Loading XML files is similar to loading JSON files where attributes may have nested or repeated attributes. the difference is that in XML, child nodes and node attributes are used to represent the nested attributes.

Consider the following XML file:

<?xml version="1.0"?>
<data>
<country name="Liechtenstein">
<rank>1</rank>
<year>2008</year>
<gdppc>141100</gdppc>
<neighbor name="Austria" direction="E"/>
<neighbor name="Switzerland" direction="W"/>
</country>
<country name="Singapore">
<rank>4</rank>
<year>2011</year>
<gdppc>59900</gdppc>
<neighbor name="Malaysia" direction="N"/>
</country>
</data>

The parser needs to detect what tag identifies a row. In the example above, the tag country identifies a row.

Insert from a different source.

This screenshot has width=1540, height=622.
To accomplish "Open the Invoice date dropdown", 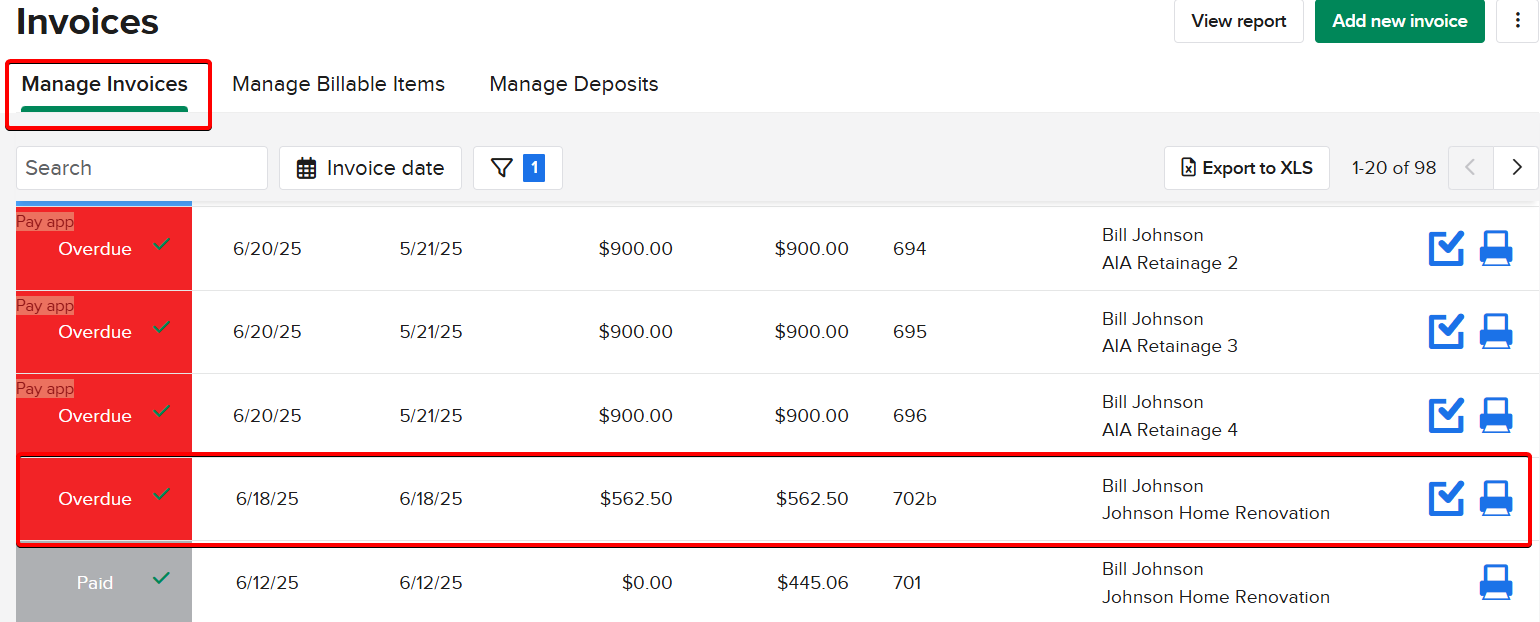I will pos(370,167).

Child nodes and node attributes are used to represent the nested attributes. In the example above, the country tag will have the following attributes in the database table:

  • _name
  • rank
  • year
  • gdppc
  • neighbor
    • _name
    • _direction

Note that the _ prefix is used to differentiate node attributes from child nodes, to avoid name collisions.


note

Also note that the target datawarehouse need to support nested and repeated attributes. For example, BigQuery and Databricks support nested and repeated attributes, while Redshift does not.

Infer schema

The very first step is to infer the schema of the file from a data file as described in the autoload section before you start customizing your configuration. This is done using the infer-schema command. This will bootstrap the configuration file for the table.


starlake infer-schema --input-path incoming/starbake

Parsing XML

You may need to customize the configuration file to parse the XML file. The main options to consider are:

  • rowTag: The tag that identifies a row in the XML file.
  • attributePrefix: The prefix used to identify node attributes (_ by default).
  • rowValidationXSDPath: The path to the XSD file used to validate the XML file.

Other options are available to customize the parsing of the XML file. You can find the full list of options in the Spark XML reference.